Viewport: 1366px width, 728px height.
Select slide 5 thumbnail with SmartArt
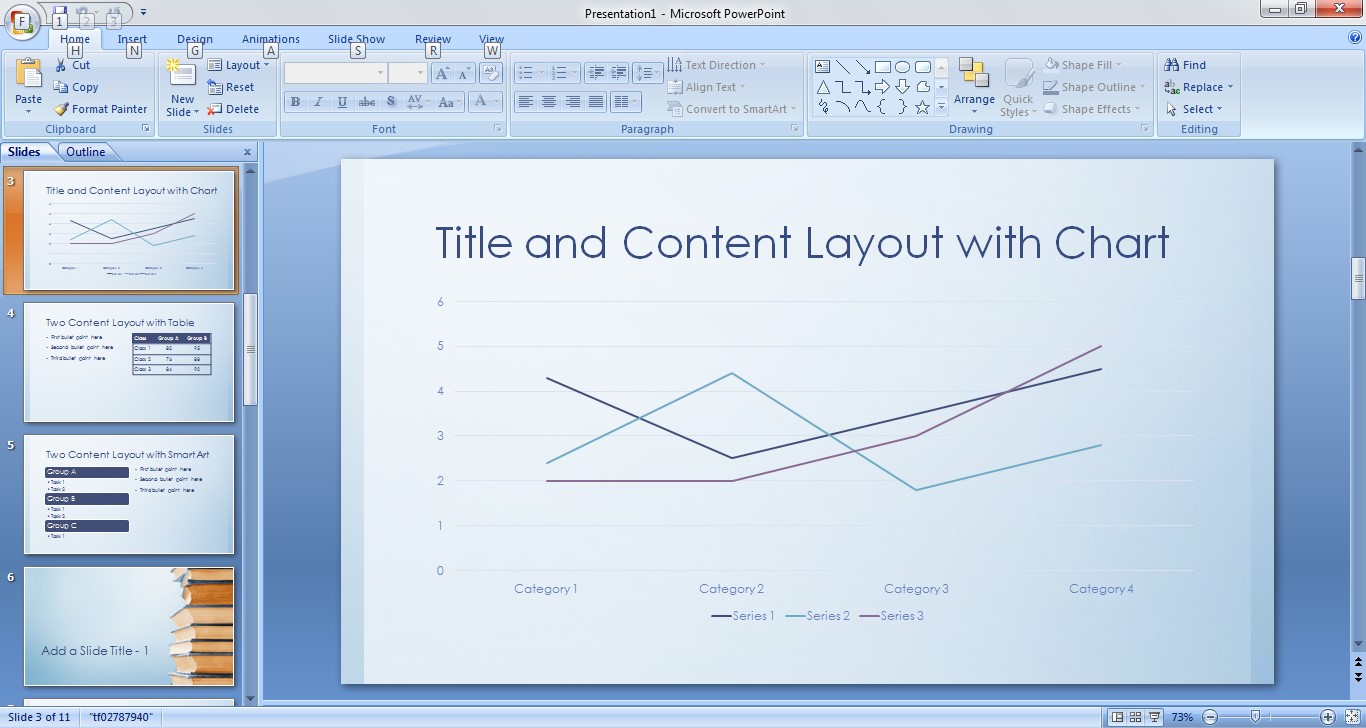tap(129, 494)
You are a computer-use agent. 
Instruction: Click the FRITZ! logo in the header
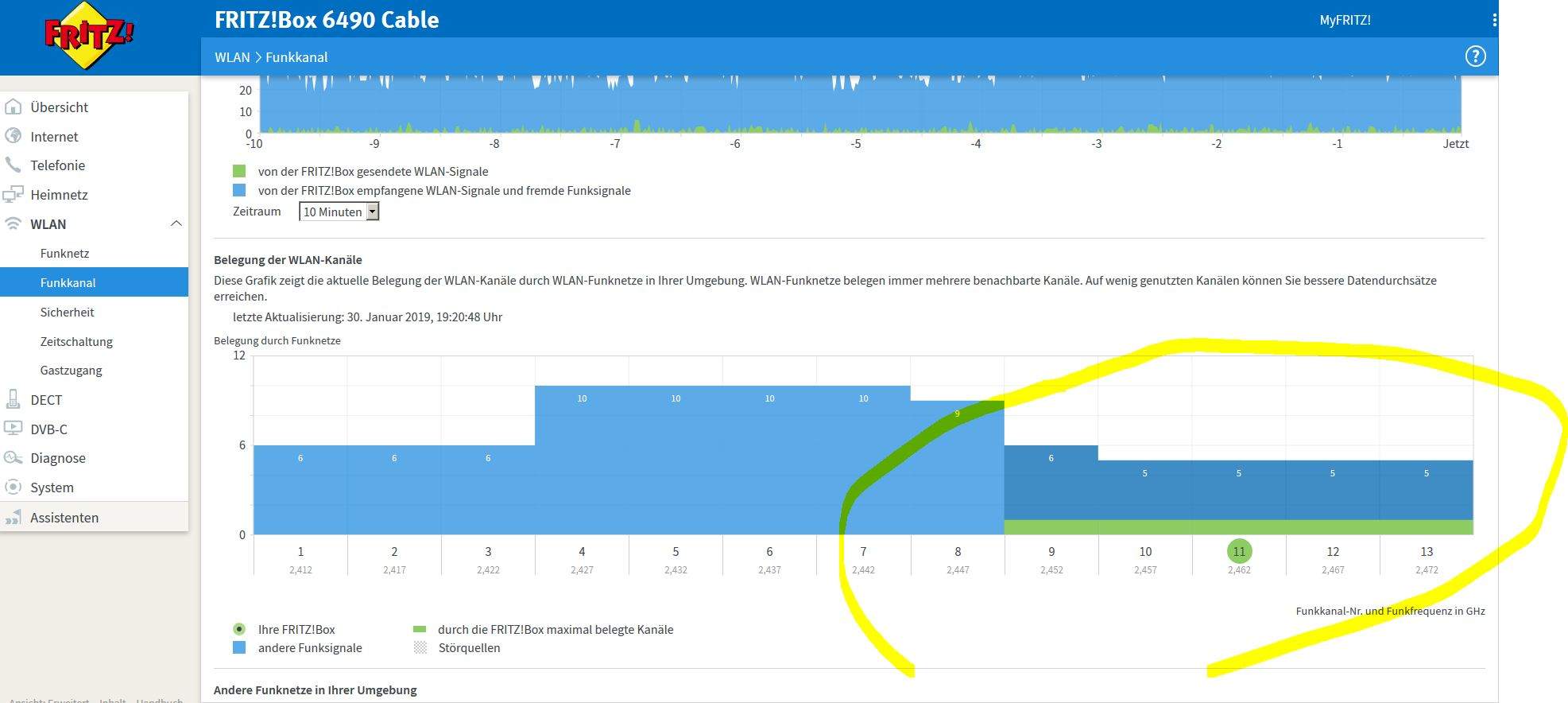coord(89,36)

···

*Work instruction*
Write out each entry word for word, images excluded.

*Completed task*
Viewport: 1366px width, 728px height.
Select slide 5 thumbnail with SmartArt
tap(129, 494)
You are a computer-use agent. 
Instruction: Click the FRITZ! logo in the header
coord(89,36)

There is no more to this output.